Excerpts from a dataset
* * *

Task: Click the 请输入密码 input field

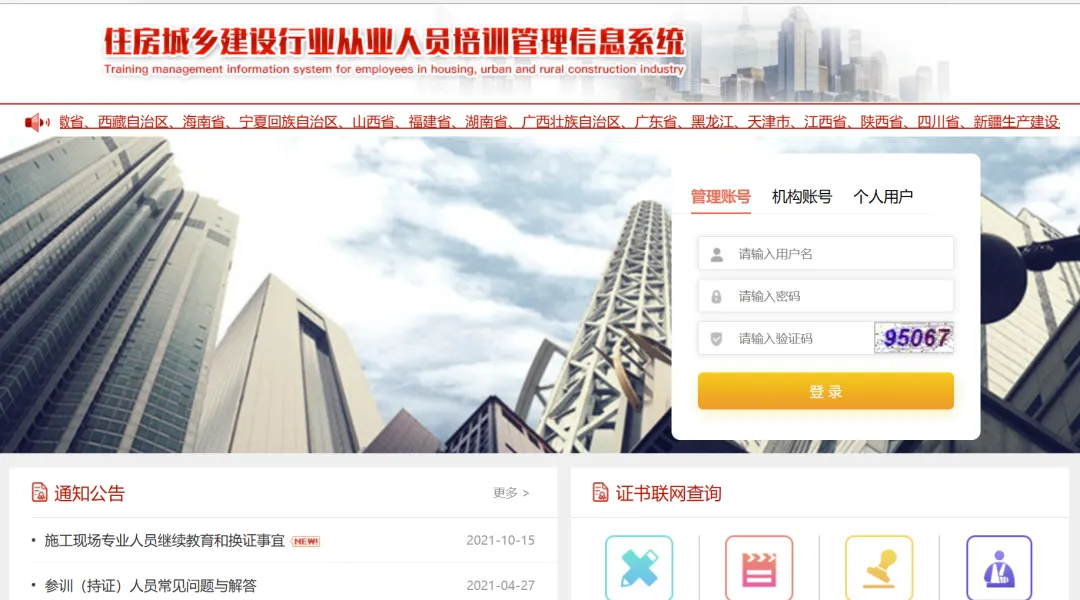Action: 826,296
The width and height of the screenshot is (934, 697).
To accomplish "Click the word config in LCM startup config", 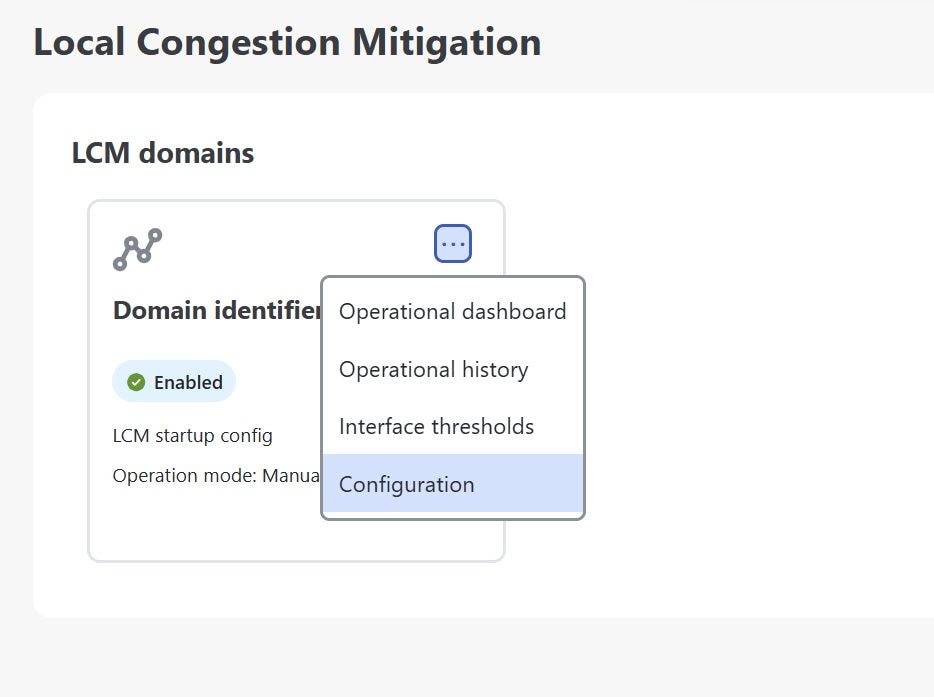I will pyautogui.click(x=247, y=436).
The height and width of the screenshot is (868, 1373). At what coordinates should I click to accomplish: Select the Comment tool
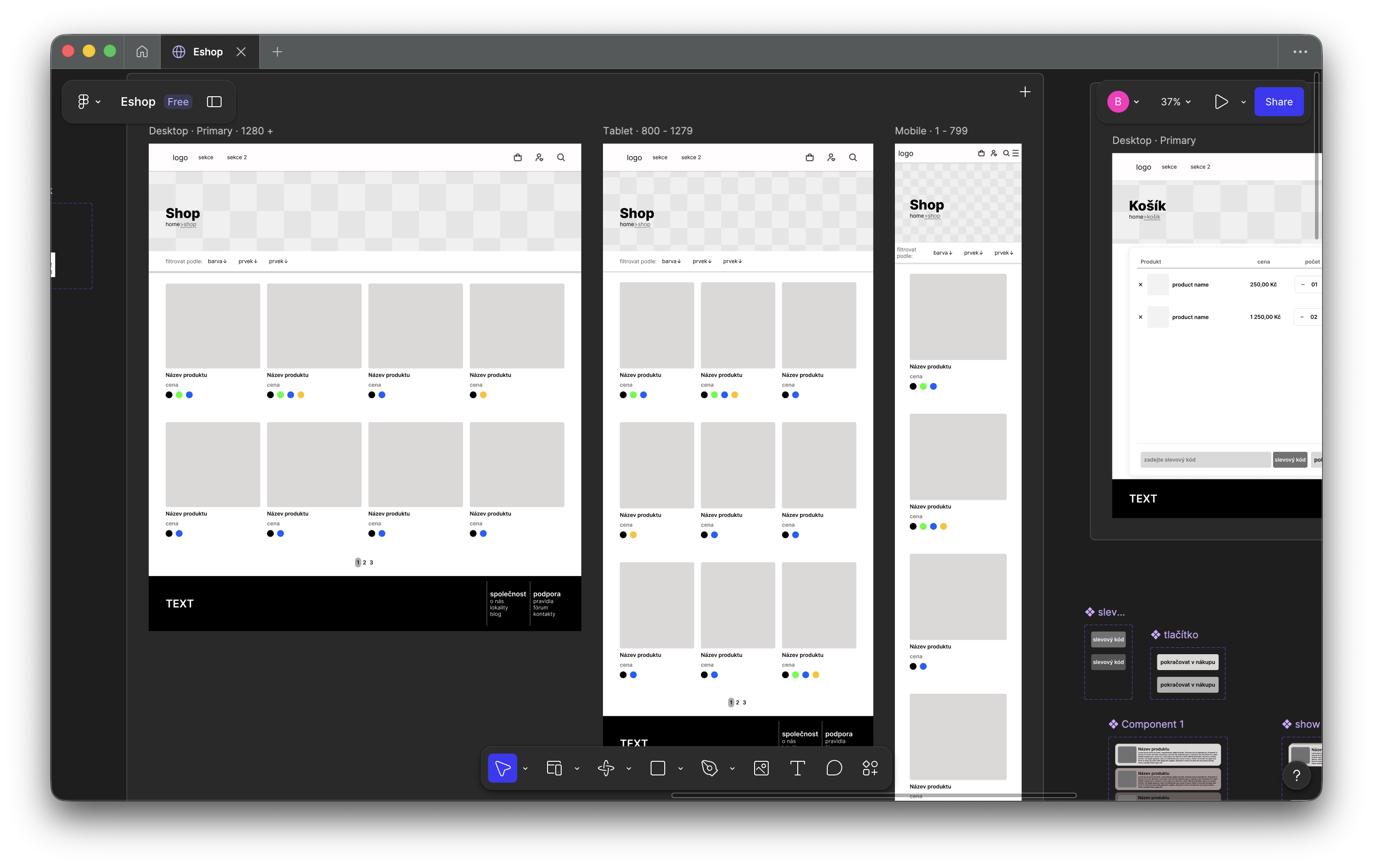coord(834,768)
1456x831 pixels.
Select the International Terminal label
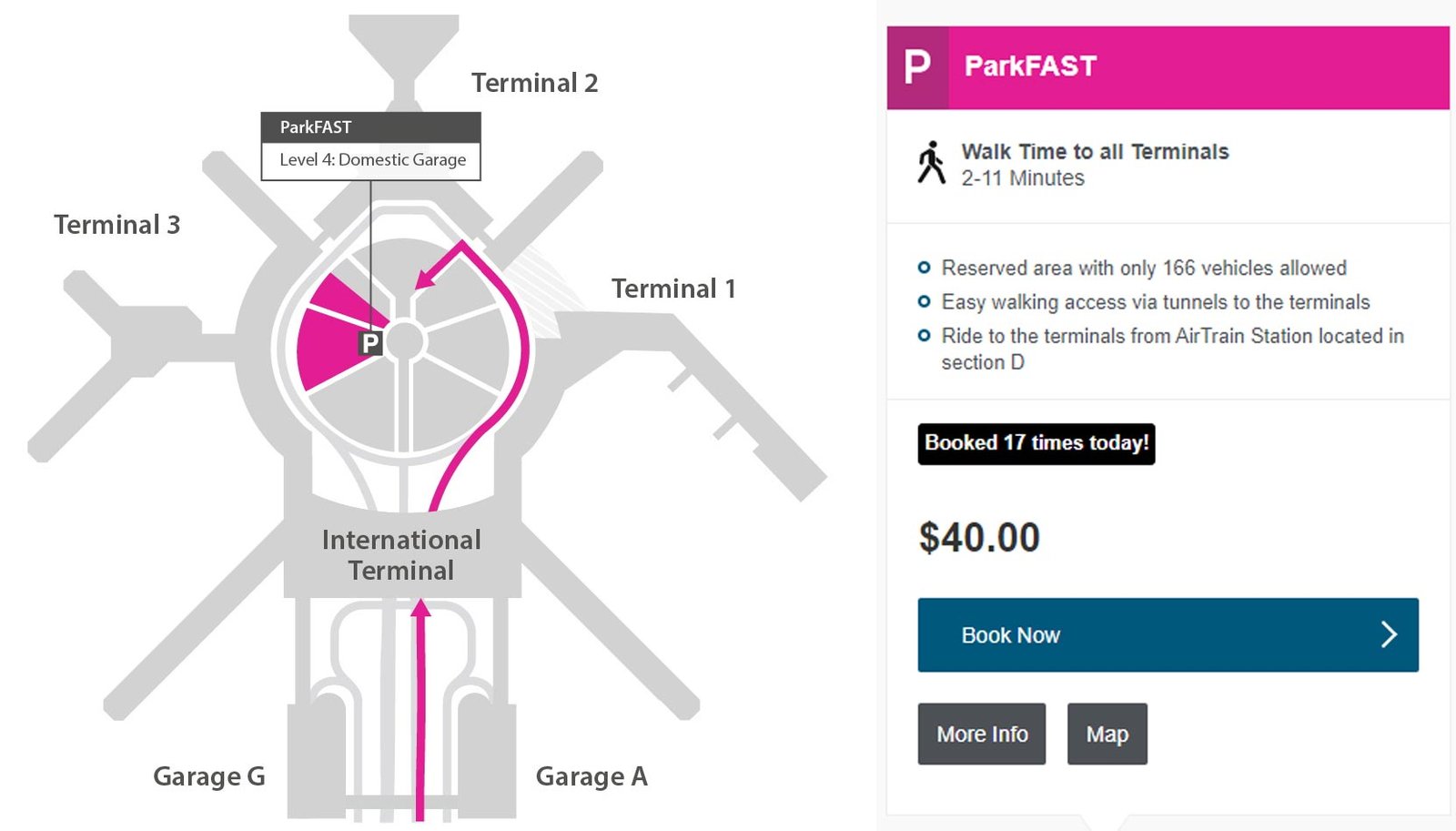click(401, 555)
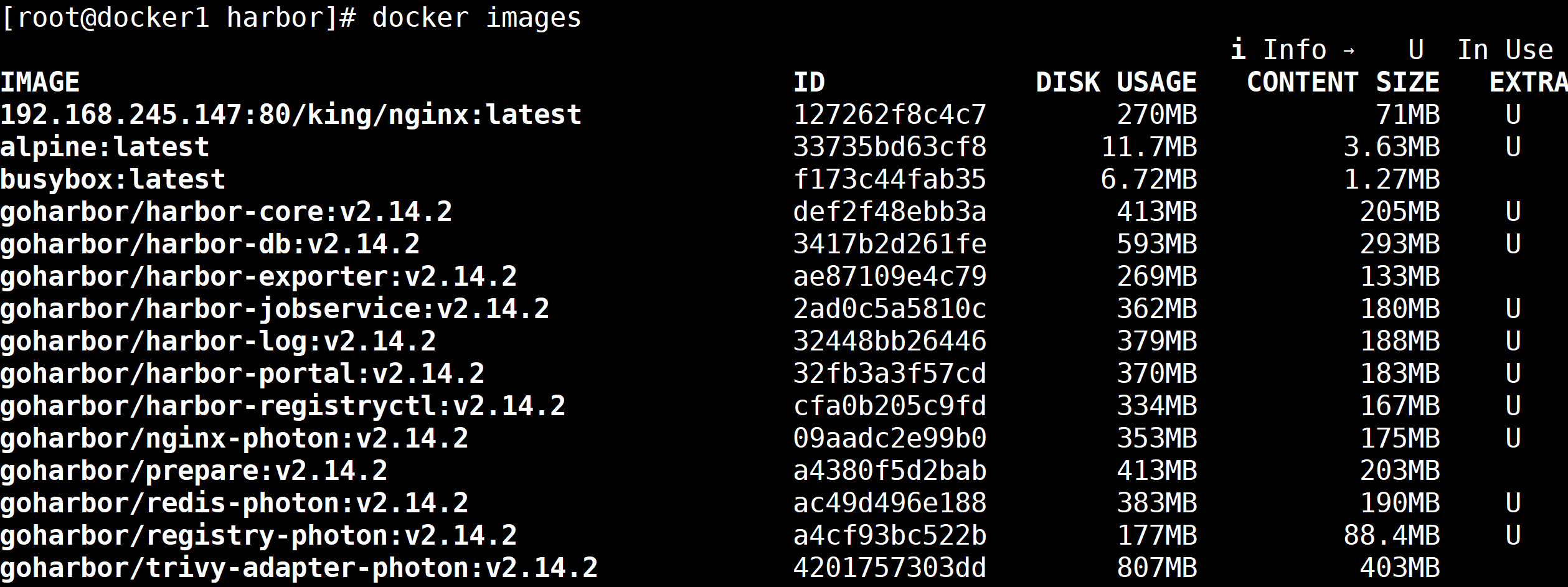Click the U flag on the alpine:latest row

(1513, 147)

* * *

**Action item**
The output must match, line for line, the span from the line containing "1456x831 pixels." through the end of the data, with the pictures removed.

**Output of the task**
1456x831 pixels.
Select the International Terminal label
click(401, 555)
Click the U flag on the alpine:latest row

(1513, 147)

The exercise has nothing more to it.